Fughiamo subito ogni dubbio. Regreso a Moira non è un horror. Gioca sì con molti clichè del genere come i fantasmi, la casa abbandonata, gli incubi etc..., ma è da vedere più che altro come un film dal forte impianto psicologico, un film che basa tutto sul ricordo, sulla memoria, sul rimpianto. Chi si aspettava qualcosa di terrificante o anche soltanto minimamente inquietante rimarrà deluso, chi invece si dimenticherà di trovarsi in una pelicula para no dormir e considererà Regreso a Moira come una favola, un racconto d'amore e di dolore, allora potrà apprezzarlo al massimo. Del resto alla regia c'è Matteo Gil, lo sceneggiatore di tutti i più grandi capolavori di Amenabar, uno che quindi le storie le sa scrivere e raccontare.
Tomas, ormai 60enne, riceve a casa una carta dei tarocchi. La mente lo riporta subito a un'estate di 45 anni prima, quando 16enne si innamorò di una donna che viveva isolata nel suo paese, Moira. Tomas decide di tornare nel piccolo paese perchè in realtà il ricordo di quella donna non l'ha mai abbandonato.
Il film parte molto lento. Il taglio televisivo (del resto il progetto generale era per il piccolo schermo) si vede e si "sente". Però Gil è bravo a portarci subito nella dimensione del racconto, della leggenda. La figura di questa donna che vive in una casa isolata dal resto del paese, un paese popolato da cristiani bigotti che vivono soltanto di credenze popolari e che la considerano una strega, è sì qualcosa di stravisto, ma sempre argomento interessante a mio parere.
Tomas, come tanti 16enni, è affascinato da questa leggenda. Va quindi a spiare con degli amici la donna in casa. Loro scappano, lui cade, lei lo soccorre. Il vero film parte praticamente da qui e più si va avanti più ci sembrerà di assistere a qualcosa di profondamente intelligente.

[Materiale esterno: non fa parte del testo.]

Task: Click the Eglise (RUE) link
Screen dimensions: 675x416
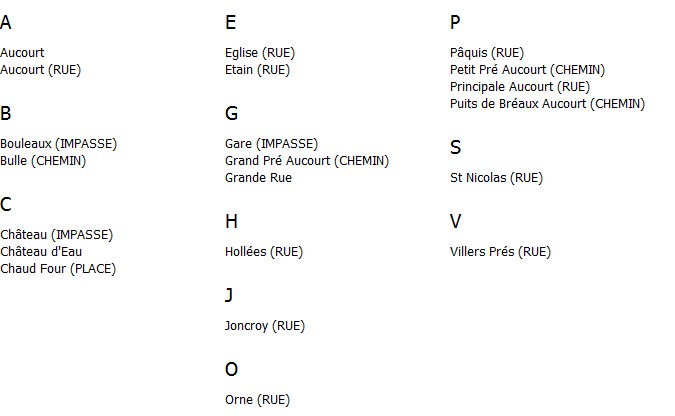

Il rapporto tra l'adolescente Tomas e la donna è il fulcro di tutto, non solo narrativamente ma anche per il fascino e il mistero che regala allo spettatore. Tali rapporti, vedi ad esempio lo splendido e recente The Reader, sono sempre molto affascinanti perchè raccontano una metà oscura di noi che bene o male tutti abbiamo vissuto, l'infatuazione adolescenziale, nel 95% dei casi rimasta platonica, per una donna o un uomo maturi.
Si crea un legame fortissimo tra i due. Lei è davvero una strega? O soltanto una donna sola ed emarginata? Le voci nel paese continuano a correre, c'è carestia ed è colpa della donna, la notte, si dice, tutti hanno rapporti sessuali con lei. Ma è lo stesso Tomas a condannarla. Sentitosi da lei tradito inventa di esser stato molestato. Il paese insorge, Moira è bruciata viva.
Il senso di colpa quindi ma anche il ricordo di una amore breve e intensissimo mai dimenticato riportano Tomas indietro, è un regreso (ritorno) a Moira non solo fisico ma anche mentale. E tra qualche immagine d'effetto (la vasca) e un puzzle che va sempre più a comporsi arriviamo al finale (o meglio, il pre-finale) che io ho trovato meraviglioso, vero punto di forza della pellicola.
E' un finale raffinato, colto, intelligente e allo stesso tempo struggente.
Certi amori ci legano per sempre tanto da annullare lo stesso concetto di tempo.
Certi amori nascono e si autodistruggono da soli.
Certi amori, forse, si hanno paura da affrontare e siamo noi stessi, inconsciamente, a farli finire.
Chi era quell'uomo con Moira quella notte?
Chi era Tomas?
Sembra un paradosso ma forse l'amore è durato pochi attimi perchè si è protratto per una vita intera.